■ DOCUMENT EXCERPT:
++++

Nature and Shintoism: The universal religion of My Neighbour Totoro
Clarisse Loughrey | On 01, Feb 2020
With Studio Ghibli films now available on Netflix UK, we delve into our archives to look back at what makes them so magical. This article was originally published in 2014.
“Back then, man and trees were friends.” – Professor Kusakabe (My Neighbour Totoro)
“This movie has nothing to do with that or any other religion.” – Hayao Miyazaki (Hayao Miyazaki: Master of Japanese Animation by Helen McCarthy)
OK, so this is the least helpful way to open an article postulating on Miyazaki’s cinematic relationship with the spiritual, yet there’s no purpose served in stumbling onwards in blissful ignorance. Commentators, critics, and academics may agree that the director’s work is developed from a deeply entrenched framework of Shinto belief, yet turn to the man himself and he’ll be quick to deny any personal attachment to the Japanese belief system.
“I will not say that my artistic step is animist or Shintoist. But as far as I am Japanese, I regard myself as a biotopist, a follower of the defence of nature and environment, like much of the people in Japan. Me, and the biotopists whom I attend, let us consider that if this tree or this fish is at this place, it is necessary to let it live where it is. There is no order to impose on the living beings. We respect nature such as it is, and not such as it should be. We approach the doctrines of Gaïa, “the nourishing earth”, according to which there does not exist difference between alive and not-alive, earth and animals.”
The problem here? What he’s just described is pretty much a beginner’s guide to Shintoism, just without the express categorisation and definition that religious belief demands. In brief, Shintoism is an indigenous belief system in Japan so ancient as to predate the existence of historical record. It’s essentially a kind of animism, in which there exists a belief that every single element of the world, from towering mountain to flowering plant, is inhabited with spirits known as kami. (Think Colours of the Wind from Pocahontas as a coherent system, instead of one person’s justification for having a raccoon as a best friend.)

++++

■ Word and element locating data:
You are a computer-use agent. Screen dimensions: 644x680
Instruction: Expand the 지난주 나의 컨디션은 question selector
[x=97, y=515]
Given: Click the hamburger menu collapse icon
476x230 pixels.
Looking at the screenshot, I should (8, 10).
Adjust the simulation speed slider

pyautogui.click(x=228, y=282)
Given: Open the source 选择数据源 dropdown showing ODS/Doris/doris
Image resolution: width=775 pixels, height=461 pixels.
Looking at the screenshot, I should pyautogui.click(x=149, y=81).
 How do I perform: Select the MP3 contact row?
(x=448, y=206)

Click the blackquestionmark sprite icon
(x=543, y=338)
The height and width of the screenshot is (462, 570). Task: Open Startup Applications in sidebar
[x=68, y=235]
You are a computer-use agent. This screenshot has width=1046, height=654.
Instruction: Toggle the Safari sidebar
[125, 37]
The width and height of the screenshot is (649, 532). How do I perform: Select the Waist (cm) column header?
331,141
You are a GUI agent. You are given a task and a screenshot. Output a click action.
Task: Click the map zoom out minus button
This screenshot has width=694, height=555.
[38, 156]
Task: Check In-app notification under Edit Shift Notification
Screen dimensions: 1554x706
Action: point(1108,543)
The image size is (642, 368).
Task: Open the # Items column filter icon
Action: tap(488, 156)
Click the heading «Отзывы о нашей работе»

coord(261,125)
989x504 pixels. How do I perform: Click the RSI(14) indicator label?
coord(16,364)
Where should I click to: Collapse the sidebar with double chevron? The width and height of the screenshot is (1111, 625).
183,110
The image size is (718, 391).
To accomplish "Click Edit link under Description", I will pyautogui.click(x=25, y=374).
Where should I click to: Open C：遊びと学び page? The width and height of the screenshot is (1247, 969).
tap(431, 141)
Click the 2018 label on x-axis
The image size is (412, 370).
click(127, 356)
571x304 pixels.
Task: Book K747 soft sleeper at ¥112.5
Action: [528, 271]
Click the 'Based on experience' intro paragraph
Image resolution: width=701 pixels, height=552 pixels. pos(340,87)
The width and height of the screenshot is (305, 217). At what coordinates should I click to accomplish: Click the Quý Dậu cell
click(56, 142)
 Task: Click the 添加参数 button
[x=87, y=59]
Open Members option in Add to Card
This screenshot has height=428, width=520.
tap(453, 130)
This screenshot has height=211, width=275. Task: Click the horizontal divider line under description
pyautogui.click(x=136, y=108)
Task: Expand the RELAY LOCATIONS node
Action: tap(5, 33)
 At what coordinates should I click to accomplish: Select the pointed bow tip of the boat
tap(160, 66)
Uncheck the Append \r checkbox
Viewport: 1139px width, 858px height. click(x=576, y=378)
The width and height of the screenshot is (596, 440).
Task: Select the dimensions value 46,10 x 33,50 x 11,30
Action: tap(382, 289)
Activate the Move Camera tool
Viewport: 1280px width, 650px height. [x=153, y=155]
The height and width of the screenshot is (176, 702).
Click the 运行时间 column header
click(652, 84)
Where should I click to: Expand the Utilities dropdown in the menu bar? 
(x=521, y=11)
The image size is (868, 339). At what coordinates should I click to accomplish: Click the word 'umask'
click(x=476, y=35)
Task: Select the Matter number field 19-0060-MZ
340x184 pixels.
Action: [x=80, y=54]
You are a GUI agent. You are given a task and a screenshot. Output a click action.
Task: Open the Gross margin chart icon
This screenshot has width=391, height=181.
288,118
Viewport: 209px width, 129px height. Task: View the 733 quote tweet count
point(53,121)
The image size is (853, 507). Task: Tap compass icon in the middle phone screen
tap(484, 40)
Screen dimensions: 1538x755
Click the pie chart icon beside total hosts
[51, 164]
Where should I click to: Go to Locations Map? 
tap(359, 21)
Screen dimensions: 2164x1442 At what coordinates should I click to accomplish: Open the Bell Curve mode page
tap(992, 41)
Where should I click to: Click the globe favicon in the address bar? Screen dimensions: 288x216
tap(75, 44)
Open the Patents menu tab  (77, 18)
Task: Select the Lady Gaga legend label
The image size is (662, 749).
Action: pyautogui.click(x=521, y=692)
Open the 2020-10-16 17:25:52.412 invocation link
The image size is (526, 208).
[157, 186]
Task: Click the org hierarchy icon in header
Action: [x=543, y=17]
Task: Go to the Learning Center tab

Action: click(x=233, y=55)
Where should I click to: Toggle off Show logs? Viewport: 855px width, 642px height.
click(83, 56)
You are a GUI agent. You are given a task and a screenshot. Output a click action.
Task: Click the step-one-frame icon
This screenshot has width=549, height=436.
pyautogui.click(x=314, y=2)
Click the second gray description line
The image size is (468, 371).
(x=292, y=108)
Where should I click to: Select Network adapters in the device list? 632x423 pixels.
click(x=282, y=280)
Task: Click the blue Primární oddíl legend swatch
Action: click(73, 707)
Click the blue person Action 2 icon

++++

■ PROBLEMS:
1) Duplicate the part of the Totoro article that opens with the words containing "The problem here?" and closes with "a best friend.)".
2) In the Totoro article, what name is given to the spirits that Shintoism holds inhabit every element of the world?
3) Resume the Totoro article from where it stops.
None of the work here draws on these items.

■ TASK-BY-TASK RESULTS:
1)
The problem here? What he’s just described is pretty much a beginner’s guide to Shintoism, just without the express categorisation and definition that religious belief demands. In brief, Shintoism is an indigenous belief system in Japan so ancient as to predate the existence of historical record. It’s essentially a kind of animism, in which there exists a belief that every single element of the world, from towering mountain to flowering plant, is inhabited with spirits known as kami. (Think Colours of the Wind from Pocahontas as a coherent system, instead of one person’s justification for having a raccoon as a best friend.)

2) They are known as kami.

3)
And so we turn to My Neighbour Totoro, in which contextual evidence makes it almost impossible not to interpret its titular fuzzball as a kami spirit. He’s certainly supernatural by nature, crowned “Keeper of the Forest” and granted the ability to make a tree grow simply through the act of vigorous bowing. The home he makes within the camphor tree – the oldest and grandest in the forest – appears to be in keeping with the natural dwelling space of kami spirits; a notion made explicit in the presence of a traditional Shinto gate, which marks the entrance to the tree’s vicinity, and in the shimenawa, the rope of religious consecration, which wraps around its trunk.
My Neighbour Totoro
(© 1988 Nibariki – G)
Granted, there’s nothing in Totoro’s own bizarre combination of raccoon, cat, owl, and Japanese teenager’s backpack that bears similarity to the largely anthropomorphic kami. Then again, we can’t forget that this is a kids’ movie, and it’s far easier to elicit emotional attachment from a child through the powers of cute than with what would essentially be a chick with the fancy dialled up to 11. Nor does that exclude Totoro from possessing an air of the mystical, propelling him far past the boundaries of mere cuddle partner: the power behind his languid, heavy movements and the bellowing roar, which seems to turn the very air into a gust of howling wind, suggest a figure who demands a certain level of god-fearing awe. Totoro acts exactly as one would expect of a kami: demanding both adoration and respect from those who cross his path.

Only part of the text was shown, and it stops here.